Problem
Reproduce the records without any change, everything from the line containing "click on 'NEWSLETTERS'." down to the line containing "center [1204, 17].", both of those lines included.

Records for the task
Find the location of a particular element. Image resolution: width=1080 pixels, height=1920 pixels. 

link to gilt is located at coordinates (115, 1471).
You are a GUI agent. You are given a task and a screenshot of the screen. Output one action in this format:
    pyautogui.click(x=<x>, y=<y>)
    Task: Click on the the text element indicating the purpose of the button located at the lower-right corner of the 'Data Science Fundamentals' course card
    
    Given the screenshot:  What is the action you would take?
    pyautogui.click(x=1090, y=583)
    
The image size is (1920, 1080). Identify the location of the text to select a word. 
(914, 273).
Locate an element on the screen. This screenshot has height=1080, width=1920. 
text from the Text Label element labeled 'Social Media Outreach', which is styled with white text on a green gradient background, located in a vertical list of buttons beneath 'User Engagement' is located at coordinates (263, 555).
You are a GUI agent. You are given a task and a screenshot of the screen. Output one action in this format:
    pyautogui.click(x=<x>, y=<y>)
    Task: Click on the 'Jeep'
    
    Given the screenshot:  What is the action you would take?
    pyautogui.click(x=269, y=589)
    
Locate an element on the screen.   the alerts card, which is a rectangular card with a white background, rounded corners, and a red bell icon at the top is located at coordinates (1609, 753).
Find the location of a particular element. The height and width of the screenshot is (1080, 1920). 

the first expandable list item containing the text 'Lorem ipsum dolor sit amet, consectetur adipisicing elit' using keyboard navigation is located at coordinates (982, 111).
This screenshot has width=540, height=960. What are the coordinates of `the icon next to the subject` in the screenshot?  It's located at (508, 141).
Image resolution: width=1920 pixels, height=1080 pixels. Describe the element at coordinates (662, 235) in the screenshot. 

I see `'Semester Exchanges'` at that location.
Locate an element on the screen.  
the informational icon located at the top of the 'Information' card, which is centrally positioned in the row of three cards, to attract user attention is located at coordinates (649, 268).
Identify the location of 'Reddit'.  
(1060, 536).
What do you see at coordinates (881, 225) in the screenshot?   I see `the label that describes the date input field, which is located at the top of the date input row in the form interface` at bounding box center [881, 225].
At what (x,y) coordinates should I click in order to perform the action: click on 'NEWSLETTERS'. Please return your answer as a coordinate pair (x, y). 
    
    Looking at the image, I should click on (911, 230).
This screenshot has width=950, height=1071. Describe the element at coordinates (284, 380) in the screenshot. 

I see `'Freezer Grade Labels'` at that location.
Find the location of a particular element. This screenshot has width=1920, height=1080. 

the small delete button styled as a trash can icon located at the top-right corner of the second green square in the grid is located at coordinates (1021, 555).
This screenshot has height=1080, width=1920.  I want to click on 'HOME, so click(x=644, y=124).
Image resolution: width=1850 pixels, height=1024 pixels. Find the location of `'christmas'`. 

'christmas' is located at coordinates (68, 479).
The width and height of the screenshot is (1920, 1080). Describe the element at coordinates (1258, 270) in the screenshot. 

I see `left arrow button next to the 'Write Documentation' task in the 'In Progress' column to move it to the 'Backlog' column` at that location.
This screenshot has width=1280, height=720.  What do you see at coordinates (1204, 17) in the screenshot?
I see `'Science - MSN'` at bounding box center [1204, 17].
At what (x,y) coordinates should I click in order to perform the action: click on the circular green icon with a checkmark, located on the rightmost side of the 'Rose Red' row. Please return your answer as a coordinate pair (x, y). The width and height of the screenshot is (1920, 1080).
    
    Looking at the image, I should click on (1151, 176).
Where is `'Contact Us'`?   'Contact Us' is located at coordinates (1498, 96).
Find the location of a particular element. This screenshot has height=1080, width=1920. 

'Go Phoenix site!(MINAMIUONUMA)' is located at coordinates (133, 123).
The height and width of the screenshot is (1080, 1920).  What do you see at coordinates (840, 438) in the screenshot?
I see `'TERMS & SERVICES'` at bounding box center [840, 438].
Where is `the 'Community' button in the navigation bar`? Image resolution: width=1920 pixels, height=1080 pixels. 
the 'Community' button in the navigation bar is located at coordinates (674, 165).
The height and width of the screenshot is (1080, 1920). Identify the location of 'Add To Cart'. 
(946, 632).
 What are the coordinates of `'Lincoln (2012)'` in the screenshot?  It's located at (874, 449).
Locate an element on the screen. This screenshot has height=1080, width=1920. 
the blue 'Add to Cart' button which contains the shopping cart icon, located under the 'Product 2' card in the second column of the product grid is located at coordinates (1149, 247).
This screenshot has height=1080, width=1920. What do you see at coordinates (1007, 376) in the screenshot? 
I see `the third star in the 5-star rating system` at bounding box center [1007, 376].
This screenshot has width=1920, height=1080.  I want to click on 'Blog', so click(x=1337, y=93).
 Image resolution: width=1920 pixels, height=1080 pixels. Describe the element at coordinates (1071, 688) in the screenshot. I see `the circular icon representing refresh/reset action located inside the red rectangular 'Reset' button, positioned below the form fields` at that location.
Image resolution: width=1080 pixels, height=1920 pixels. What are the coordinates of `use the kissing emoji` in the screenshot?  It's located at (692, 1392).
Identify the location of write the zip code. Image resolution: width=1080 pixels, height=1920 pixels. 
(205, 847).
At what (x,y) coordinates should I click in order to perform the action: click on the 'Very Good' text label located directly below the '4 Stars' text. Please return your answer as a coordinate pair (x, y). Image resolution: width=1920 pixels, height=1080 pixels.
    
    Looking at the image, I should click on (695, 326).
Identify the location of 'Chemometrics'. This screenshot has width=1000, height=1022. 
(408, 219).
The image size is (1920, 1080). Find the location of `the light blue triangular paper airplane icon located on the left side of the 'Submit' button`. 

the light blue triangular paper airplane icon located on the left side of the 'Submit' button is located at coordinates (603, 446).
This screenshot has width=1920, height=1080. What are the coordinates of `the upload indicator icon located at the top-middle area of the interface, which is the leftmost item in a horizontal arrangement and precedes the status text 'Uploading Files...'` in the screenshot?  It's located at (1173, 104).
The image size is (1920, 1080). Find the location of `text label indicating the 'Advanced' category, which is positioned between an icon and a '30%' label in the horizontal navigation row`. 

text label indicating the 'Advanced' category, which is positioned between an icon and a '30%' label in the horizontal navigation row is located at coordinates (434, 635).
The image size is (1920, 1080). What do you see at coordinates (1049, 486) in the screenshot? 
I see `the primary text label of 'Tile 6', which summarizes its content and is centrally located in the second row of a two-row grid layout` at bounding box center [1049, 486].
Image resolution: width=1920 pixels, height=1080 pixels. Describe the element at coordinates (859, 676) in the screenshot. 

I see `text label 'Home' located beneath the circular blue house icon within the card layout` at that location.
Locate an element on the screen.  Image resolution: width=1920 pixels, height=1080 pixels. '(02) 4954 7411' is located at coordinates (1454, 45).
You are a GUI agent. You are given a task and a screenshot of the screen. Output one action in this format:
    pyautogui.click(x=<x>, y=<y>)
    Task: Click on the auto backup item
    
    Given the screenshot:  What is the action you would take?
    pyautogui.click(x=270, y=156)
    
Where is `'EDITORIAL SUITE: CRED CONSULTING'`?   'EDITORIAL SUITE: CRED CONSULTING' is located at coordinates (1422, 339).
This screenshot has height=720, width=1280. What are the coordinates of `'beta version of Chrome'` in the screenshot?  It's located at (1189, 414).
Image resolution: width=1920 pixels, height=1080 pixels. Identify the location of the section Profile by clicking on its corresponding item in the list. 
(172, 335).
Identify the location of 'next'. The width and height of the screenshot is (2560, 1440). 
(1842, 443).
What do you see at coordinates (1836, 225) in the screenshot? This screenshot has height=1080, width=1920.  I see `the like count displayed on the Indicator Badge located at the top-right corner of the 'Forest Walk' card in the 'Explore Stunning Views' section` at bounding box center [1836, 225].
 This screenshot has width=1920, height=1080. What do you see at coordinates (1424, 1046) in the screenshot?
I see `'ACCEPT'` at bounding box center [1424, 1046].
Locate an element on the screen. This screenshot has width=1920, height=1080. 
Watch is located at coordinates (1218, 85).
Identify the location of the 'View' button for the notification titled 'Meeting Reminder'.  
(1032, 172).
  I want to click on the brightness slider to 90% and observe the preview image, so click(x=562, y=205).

Task result
At what (x,y) coordinates should I click in order to perform the action: click on 'NEWSLETTERS'. Please return your answer as a coordinate pair (x, y). 
    
    Looking at the image, I should click on (911, 230).
This screenshot has width=950, height=1071. Describe the element at coordinates (284, 380) in the screenshot. 

I see `'Freezer Grade Labels'` at that location.
Find the location of a particular element. This screenshot has width=1920, height=1080. 

the small delete button styled as a trash can icon located at the top-right corner of the second green square in the grid is located at coordinates (1021, 555).
This screenshot has height=1080, width=1920.  I want to click on 'HOME, so click(x=644, y=124).
Image resolution: width=1850 pixels, height=1024 pixels. Find the location of `'christmas'`. 

'christmas' is located at coordinates (68, 479).
The width and height of the screenshot is (1920, 1080). Describe the element at coordinates (1258, 270) in the screenshot. 

I see `left arrow button next to the 'Write Documentation' task in the 'In Progress' column to move it to the 'Backlog' column` at that location.
This screenshot has width=1280, height=720.  What do you see at coordinates (1204, 17) in the screenshot?
I see `'Science - MSN'` at bounding box center [1204, 17].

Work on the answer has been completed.